Beau coup de filet du Bureau central d’investigations judiciaires relevant de la DGST-DGSN avec l’annonce de l’arrestation de pas moins de 13 partisans de l’«Etat islamique» préparant des opérations terroristes dans le Royaume. Preuve que la menace est toujours là, que l’appareil sécuritaire est toujours en veille et mobilisé, et que le Maroc se distingue de nouveau par sa vigilance, son expertise et la professionnalisation de sa politique dans ce domaine.
Des cellules terroristes démantelées? C’est l’une des missions et des priorités du BCIJ. Depuis 2010, plus de 200 d’entre elles ont été neutralisées. En remontant plus loin, durant les deux décennies écoulées (2002-2022), ce sont quelque 500 projets terroristes qui ont été avortés, 91 cellules rattachées à Daech identifiées et leurs membres poursuivis. C’est dire qu’il n’y a pas de «menace zéro» au Maroc -pas plus, d’ailleurs, que dans la majorité des pays. Cela dit, le réseau neutralisé cette semaine présente des traits bien particuliers. Le chiffre de ses membres, 13, ne peut que surprendre -depuis 2021, les groupes étaient plus modestes, cinq membres au plus. Autre trait de ce groupe arrêté par le BCIJ: sa localisation territoriale à travers les régions au Royaume. La géographie atteste ainsi de plusieurs éléments: de grandes villes (Casablanca, Tanger) et d’autres moyennes (Mohammedia, Khenifra, Berkane, Ksar El Kebir, Témara, Berkane, Tiflet, Rissani, Beni Mellal); une sociologie intéressante avec des membres de 19 à 49 ans; un milieu social modeste sinon précaire (artisans, travail informel); une faible inclusion économique; et une culture religieuse plus que primaire.

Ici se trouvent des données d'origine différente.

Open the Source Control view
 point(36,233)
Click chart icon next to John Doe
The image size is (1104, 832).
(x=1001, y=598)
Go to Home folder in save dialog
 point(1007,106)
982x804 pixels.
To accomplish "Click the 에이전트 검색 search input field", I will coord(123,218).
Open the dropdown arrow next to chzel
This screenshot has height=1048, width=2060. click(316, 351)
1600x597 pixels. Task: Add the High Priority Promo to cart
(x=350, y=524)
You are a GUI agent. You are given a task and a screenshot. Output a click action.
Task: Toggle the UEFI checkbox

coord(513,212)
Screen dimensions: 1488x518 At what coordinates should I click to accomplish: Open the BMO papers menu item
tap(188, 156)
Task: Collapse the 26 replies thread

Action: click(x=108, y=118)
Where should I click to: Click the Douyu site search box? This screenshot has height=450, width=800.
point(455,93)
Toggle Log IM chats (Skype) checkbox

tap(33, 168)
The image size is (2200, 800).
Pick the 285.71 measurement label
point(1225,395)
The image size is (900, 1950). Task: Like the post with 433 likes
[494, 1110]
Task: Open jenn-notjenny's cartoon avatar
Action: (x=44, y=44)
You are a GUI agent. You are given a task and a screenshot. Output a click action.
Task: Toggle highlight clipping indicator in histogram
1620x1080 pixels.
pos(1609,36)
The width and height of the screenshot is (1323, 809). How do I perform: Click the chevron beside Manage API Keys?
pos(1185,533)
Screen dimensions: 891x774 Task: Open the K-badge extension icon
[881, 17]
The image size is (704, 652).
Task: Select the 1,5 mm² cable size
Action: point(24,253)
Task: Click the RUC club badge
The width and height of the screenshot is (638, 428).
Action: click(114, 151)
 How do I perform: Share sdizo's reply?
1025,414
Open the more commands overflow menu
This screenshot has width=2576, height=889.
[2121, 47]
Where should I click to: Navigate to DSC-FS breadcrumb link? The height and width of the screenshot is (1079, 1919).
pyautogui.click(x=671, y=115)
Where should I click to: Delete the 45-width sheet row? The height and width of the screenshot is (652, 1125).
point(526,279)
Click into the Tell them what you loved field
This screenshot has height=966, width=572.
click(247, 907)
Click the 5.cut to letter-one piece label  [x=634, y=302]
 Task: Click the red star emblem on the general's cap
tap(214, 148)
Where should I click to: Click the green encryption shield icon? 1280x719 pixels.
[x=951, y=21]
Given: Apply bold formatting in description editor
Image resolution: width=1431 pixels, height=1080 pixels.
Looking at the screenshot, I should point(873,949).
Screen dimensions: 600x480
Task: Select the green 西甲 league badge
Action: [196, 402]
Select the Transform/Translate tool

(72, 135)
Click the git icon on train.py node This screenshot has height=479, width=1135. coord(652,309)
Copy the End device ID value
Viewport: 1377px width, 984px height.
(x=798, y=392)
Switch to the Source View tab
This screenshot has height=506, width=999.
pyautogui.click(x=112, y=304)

Des «activistes» pratiquement, sans de fortes motivations idéologiques mais plutôt happés par une rhétorique basique du référentiel islamiste. Au fond, il y a plus du «terrorisme» dans leur embrigadement que du jihadisme islamiste. A noter encore que ce sont, à un premier niveau, des «loups solitaires» mais qui se sont inscrit dans une action de groupe. Ils ont ainsi opéré des reconnaissances de lieux des installations névralgiques et des institutions sécuritaires; ils ont aussi partagé des «recettes» de fabrication d’explosifs. L’enquête policière et l’instruction judiciaire permettront de déterminer non seulement le modus operandi prévu mais aussi le planning des projets terroristes en préparation. L’idée qui prévaut est sans doute celle-ci: un «grand coup» de terrorisme dans dix villes pour créer une situation de peur et d’accréditation d’une vague terroriste en marche, tranchant avec telle ou telle action isolée. Toutes choses égales par ailleurs, voilà qui rappelle les actes terroristes de Casablanca du 16 mai 2003, sauf à préciser que l’on avait affaire à une seule métropole urbaine et à un seul groupe d’un quartier périphérique de celle-ci. Une action maroco-marocaine dans un premier temps, qui devait cette fois-ci s’insérer dans celle d’un groupe jihadiste au Sahel -il était d’ailleurs prévu de s’y rendre...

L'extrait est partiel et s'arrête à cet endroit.